### 任务目标 1
根据关于 std::nth_element 的文本摘录，用一到三句话说明它为什么能作为 partial_sort 的更快替代，以及适用于什么情况。
### 任务目标 2
请用两句话概括这段关于 std::nth_element 的文本摘录。
### 任务目标 3
请接着这段关于 std::nth_element 的文本摘录继续往下写。
===== 文本摘录
2. 网上有这个解析: 例如你需要得到排序后第4位的值, 那么就可以std::nth_element(nV1.begin(), nV1.begin() + 3, nV1.end()); 此时, 第4位肯定是正确的, 其他位不一定正确.
但我测试的都是全排列的.
3. MSDN的解析: 
"The nth_element algorithm does not guarantee that elements in the sub-ranges either side of the nth element are sorted. 
(nth_element算法不保证nth元素两边的子区间是排序的)
It thus makes fewer guarantees than partial_sort, which orders the elements in the range below some chosen element, and may be used as a faster alternative to partial_sort when the ordering of the lower range is not required.
==========
===== 存储的行
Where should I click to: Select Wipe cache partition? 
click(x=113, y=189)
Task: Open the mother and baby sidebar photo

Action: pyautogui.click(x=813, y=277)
==========
===== 存储的行
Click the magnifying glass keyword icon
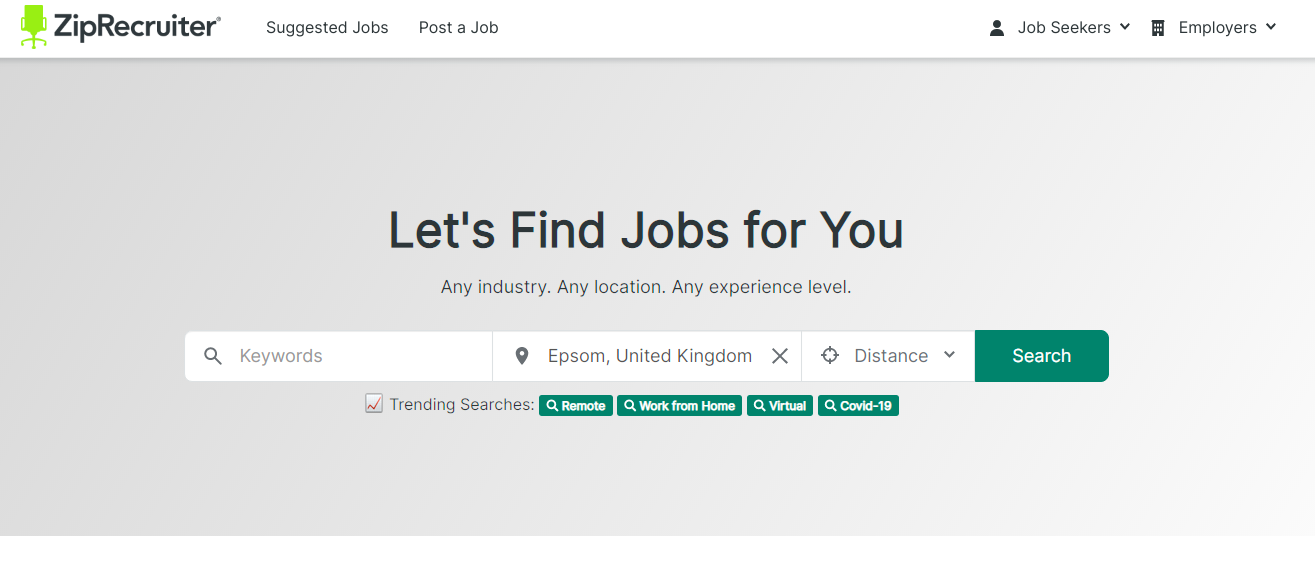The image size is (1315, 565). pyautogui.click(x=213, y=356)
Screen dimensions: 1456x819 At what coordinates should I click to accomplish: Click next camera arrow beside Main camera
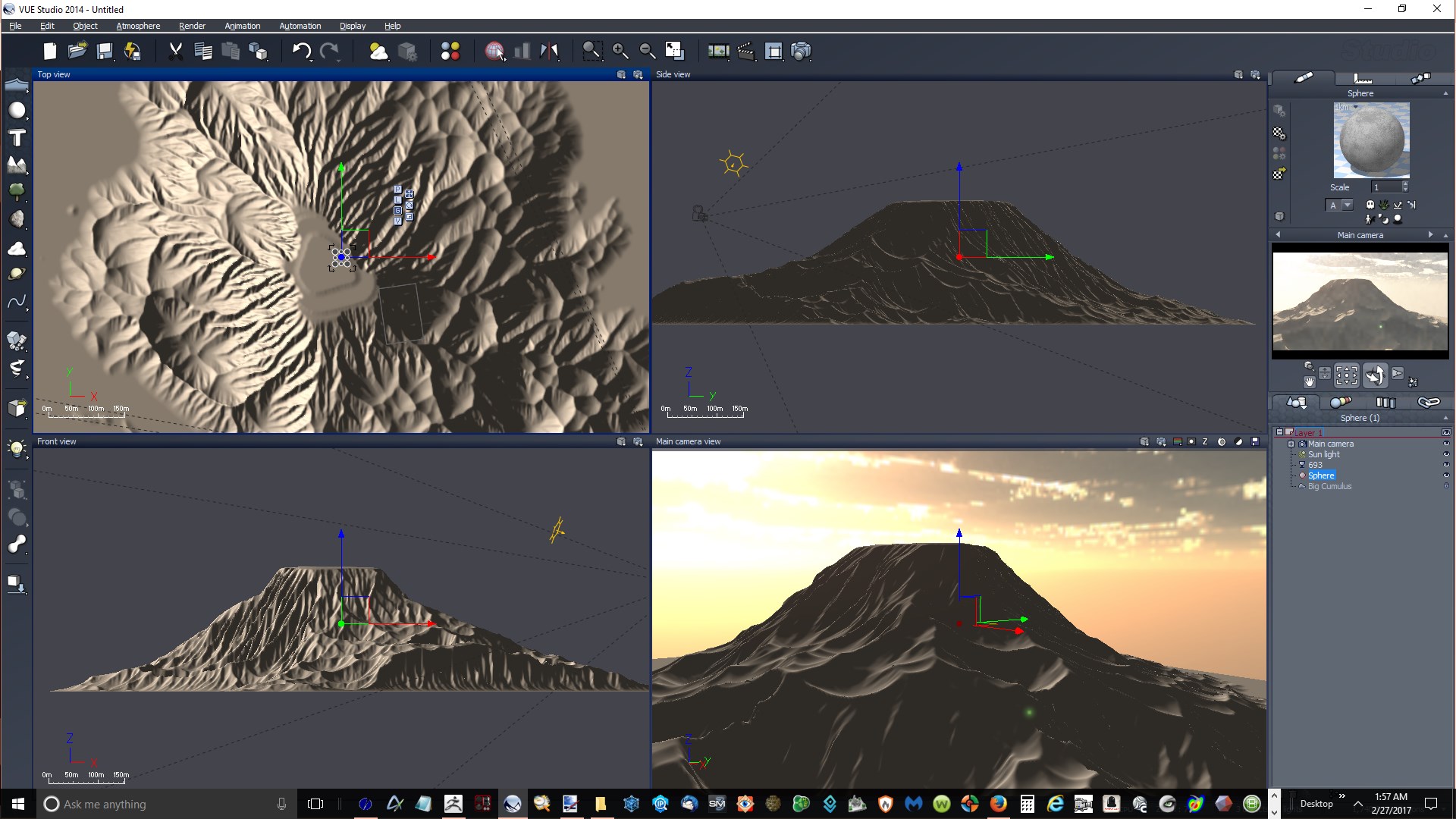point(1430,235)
==========
### 最终结果 1
nth_element 算法不保证第 n 个元素两边的子区间是排序的，所以它比 partial_sort 作出的保证更少，而 partial_sort 会把所选元素以下范围内的元素排好序。因此，在不需要较低范围有序时，nth_element 可以作为 partial_sort 的更快替代。

### 最终结果 2
网上的解析称，调用 std::nth_element(nV1.begin(), nV1.begin() + 3, nV1.end()) 可以得到排序后第4位的值，此时第4位肯定正确，其他位不一定正确，但作者测试的结果都是全排列的。MSDN的解析指出，nth_element 不保证第 n 个元素两边的子区间是排序的，因此它的保证比 partial_sort 少，在不需要较低范围有序时，可以用作 partial_sort 的更快替代。

### 最终结果 3
(大概意思是, 如果你想更快速, 而不需要小于区间排序的话, 你可以使用nth_element算法来替换partial_sort算法.)
"

2. partial_sort / partial_sort_copy (部分排序)

2.1 partial_sort

对序列做部分排序, 被排序元素个数正好可以被放到范围内.
重载版本使用自定义的比较操作

函数原形

template<class RanIt> void partial_sort(RanIt first, RanIt middle, RanIt last);
template<class RanIt, class Pred> void partial_sort(RanIt first, RanIt middle, RanIt last, Pred pr);

2.2 partial_sort_copy

与partial_sort类似，不过将经过排序的序列复制到另一个容器
函数原形
template<class InIt, class RanIt> RanIt partial_sort_copy(InIt first1, InIt last1,RanIt first2, RanIt last2);
template<class InIt, class RanIt, class Pred> RanIt partial_sort_copy(InIt first1, InIt last1,RanIt first2, RanIt last2, Pred pr);

说明:
1. partial_sort中middle后面的数据可能是没有排序的, 如果middle等于last, 那就等于做的是全排列.
2. 同理partial_sort_copy, last2后面且last1前面的数据也是没有排序的.
3. 如果[first1, last1)和[first2, last2)的范围大小是一样的partial_sort_copy等于做的是全排列.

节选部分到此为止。